4

I have a slight problem with an application I am working on. The application is used as a developer tool to dump tables from a database in a MySQL server to a JSON file which the devs grab by using the Unix curl command. So far the databases we've been using are relatively small tables(2GB or less) however recently we've moved into another stage of testing that use fully populated tables (40GB+) and my simple PHP script breaks. Here's my script:

[<?php 

$database = $_GET['db'];

ini_set('display_errors', 'On');
error_reporting(E_ALL);

# Connect
mysql_connect('localhost', 'root', 'root') or die('Could not connect: ' . mysql_error());

# Choose a database
mysql_select_db('user_recording') or die('Could not select database');

# Perform database query
$query = "SELECT * from `".$database."`";
$result = mysql_query($query) or die('Query failed: ' . mysql_error());

while ($row = mysql_fetch_object($result)) {
   echo json_encode($row);
   echo ",";
}

?>] 

My question to you is what can I do to make this script better about handling larger database dumps.

Chris Maness
  • 1,682
  • 3
  • 22
  • 40
  • Is the script simply timing out? If so, might look into what your default script time limit is (max_execution_time in php.ini) or just test using `set_time_limit(0)`. – user428517 Oct 19 '12 at 15:03
  • If you call your PHP Script via Webbrowser there is a timeout after 30 seconds. Is that the reason why it breaks? If so, call it via a console. But why aren't you calling the [mysqldump](http://dev.mysql.com/doc/refman/5.5/en/mysqldump.html) command? – PKeidel Oct 19 '12 at 15:05
  • It won't solve your problem, but I suggest renaming `$database` to `$table` (it will be more logical). – Jocelyn Oct 19 '12 at 15:08
  • 1
    "...and my simple PHP script breaks..." - what is the error? – Aleksandar Vucetic Oct 19 '12 at 15:11
  • I believe it just times out, there's no error given. Thanks for noticing that Jocelyn, this was thrown together very quickly. – Chris Maness Oct 19 '12 at 15:14
  • There probably is an error message saved in the webserver error log. – Jocelyn Oct 19 '12 at 15:15
  • echo json_encode($row); - so, are you running this php script in the command line and redirecting to a file, or are you calling this script directly through apache? If second, then you have request timeout on apache. – Aleksandar Vucetic Oct 19 '12 at 15:18
  • If it's just time out did you tried putting set_time_limit(0) on top of your script? and by the way what do you do by doing "echo" of all database content? Are you trying to write into a file or what? – deej Oct 19 '12 at 15:30
  • looks like this is something dumped in the middle of a javascript code block. he's putting it all into an array (hence the square brackets around the php tags). – user428517 Oct 19 '12 at 17:11

3 Answers3

3

This is what I think that the problem is:

you are using mysql_query. mysql_query buffers data in memory and then mysql_fetch_object just fetches that data from the memory. For very large tables, you just don't have enough memory (most likely you are getting all 40G of rows into that one single call).

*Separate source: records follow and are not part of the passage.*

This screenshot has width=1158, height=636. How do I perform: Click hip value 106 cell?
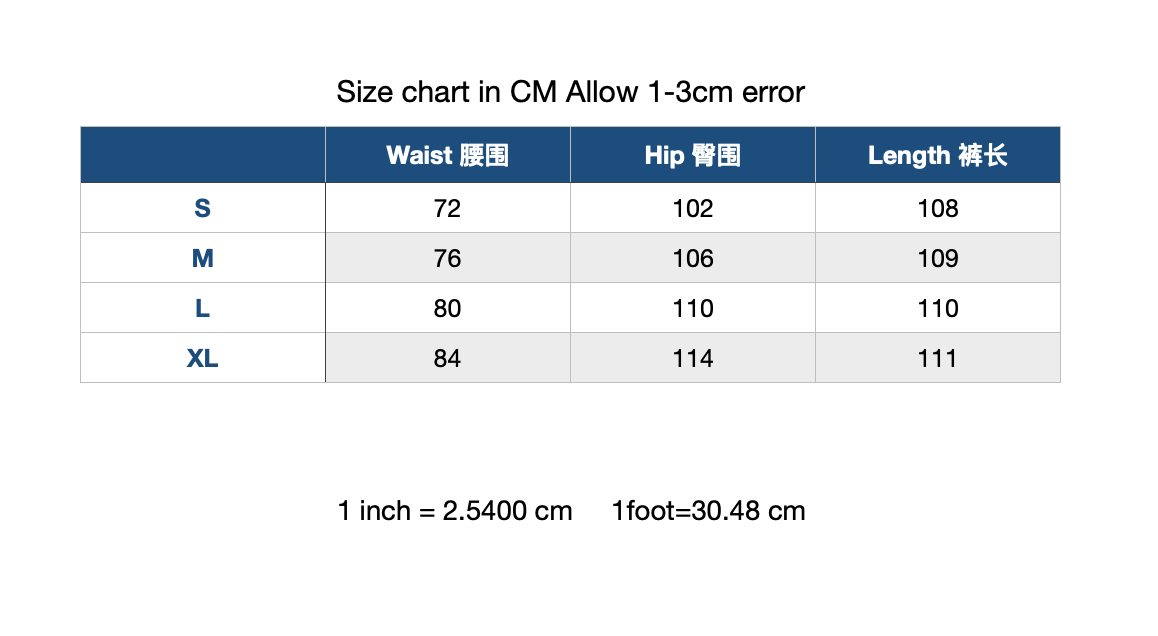(692, 258)
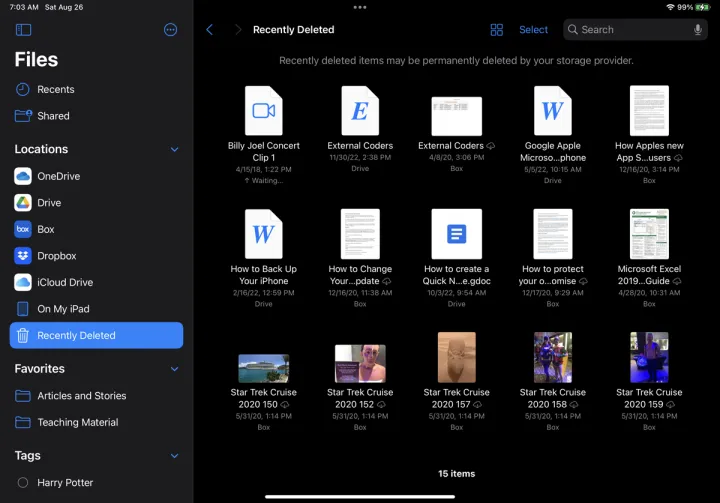Collapse the Favorites section
720x503 pixels.
tap(174, 369)
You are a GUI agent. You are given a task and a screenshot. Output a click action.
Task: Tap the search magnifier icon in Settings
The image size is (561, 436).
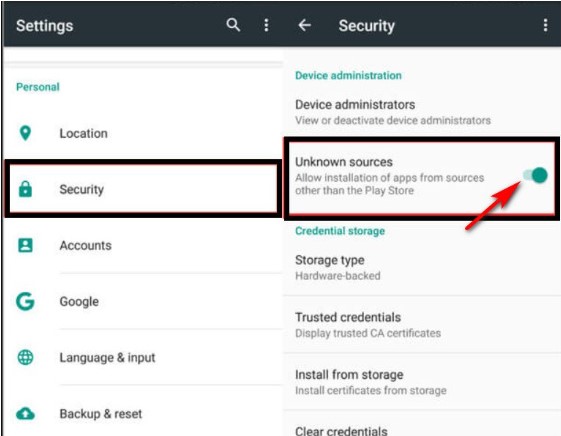(233, 25)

Use mysql_unbuffered_query instead. More info here on MySQL performance blog There you can find some other possible causes for this behavior.

Aleksandar Vucetic
  • 14,715
  • 9
  • 53
  • 56
1

I'd say just let mysql do it for you, not php:

SELECT 
 CONCAT("[",
      GROUP_CONCAT(
           CONCAT("{field_a:'",field_a,"'"),
           CONCAT(",field_b:'",field_b),"'}")
      )
 ,"]") 
AS json FROM table;

it should generates something like this:

[
    {field_a:'aaa',field_b:'bbb'},
    {field_a:'AAA',field_b:'BBB'}
]
Mahdi
  • 9,247
  • 9
  • 53
  • 74
0

You might have a problem with MySQL buffering. But, you might also have other problems. If your script is timing out, try disabling the timeout with set_time_limit(0). That's a simple fix, so if that doesn't work, you could also try:

  1. Try dumping your database offline, then transfer it via script or just direct http. You might try making a first PHP script call a shell script which calls a PHP-CLI script that dumps your database to text. Then, just pull the database via HTTP.
  2. Try having your script dump part of a database (the rows 0 through N, N+1 through 2N, etc).
  3. Are you using compression on your http connections? If your lag is transfer time (not script processing time), then speeding up the transfer via compression might help. If it's the data transfer, JSON might not be the best way to transfer the data. Maybe it is. I don't know. This question might help you: Preferred method to store PHP arrays (json_encode vs serialize)

Also, for options 1 and 3, you might try looking at this question:

What is the best way to handle this: large download via PHP + slow connection from client = script timeout before file is completely downloaded

Community
  • 1
  • 1
Matt
  • 556
  • 1
  • 4
  • 18